Recommended indexes for a query in a large table containing "date range" and "order id"

Question

Recommended indexes for a query in a large table containing "date range" and "order id"

I have a query (which was generated by LINQ to SQL) to get a list of "site visits" that were made between a specific date range that resulted in the order (orderid is not null).

There is nothing wrong with the request. I just need some advice on creating the correct index for it. I have been playing around with various combinations in a production facility and managed to damage things to get the foreign key out. I fixed this after some panic - but thought I would ask for advice before recreating the index.

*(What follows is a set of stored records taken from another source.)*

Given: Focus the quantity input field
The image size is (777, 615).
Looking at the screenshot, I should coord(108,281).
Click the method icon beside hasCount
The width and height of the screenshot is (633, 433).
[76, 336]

The table is approaching a million rows and I need indexes to help me here. This request is only used for reports, so it shouldn't be extremely fast, just don't delay other user requests (which it does).

SELECT TOP 1000
  t0.SiteVisitId, t0.OrderId, t0.Date, 
  t1.Domain, t0.Referer, t0.CampaignId
FROM 
  SiteVisit AS t0
  LEFT OUTER JOIN KnownReferer AS t1 ON t1.KnownRefererId = t0.KnownRefererId
WHERE
  t0.Date <= @p0 
  AND t0.Date >= @p1
  AND t0.OrderId IS NOT NULL
ORDER BY 
  t0.Date DESC

@p0='2008-11-1 23:59:59:000', @p1='2008-10-1 00:00:00:000'

I currently have a clustered index on SiteVisitId

which is my integer id column.

I don't know which of the following are most likely the most effective:

Create an index on Date
Create an index on Date

AND a separate index onOrderId
Create an Date

AND "multicolumn" indexOrderId
Some other combination?

I am also wondering if I should create a separate column of bits for hasOrder

instead of if checking if OrderId IS NOT NULL

that could be more efficient.

FYI: KnownReferer is just a table containing a list of 100 known HttpReferers, so I can easily see how many hits are from Google, Yahoo, etc.

0

sql sql-server indexing

Simon_Weaver 23 nov. '08 at 7:38

source to share

5 answers

Brannon · Answer 1 · 2008-11-23T08:34:48+0000

How many lines do you expect to have between a typical date range? Do you usually look at a month at a time?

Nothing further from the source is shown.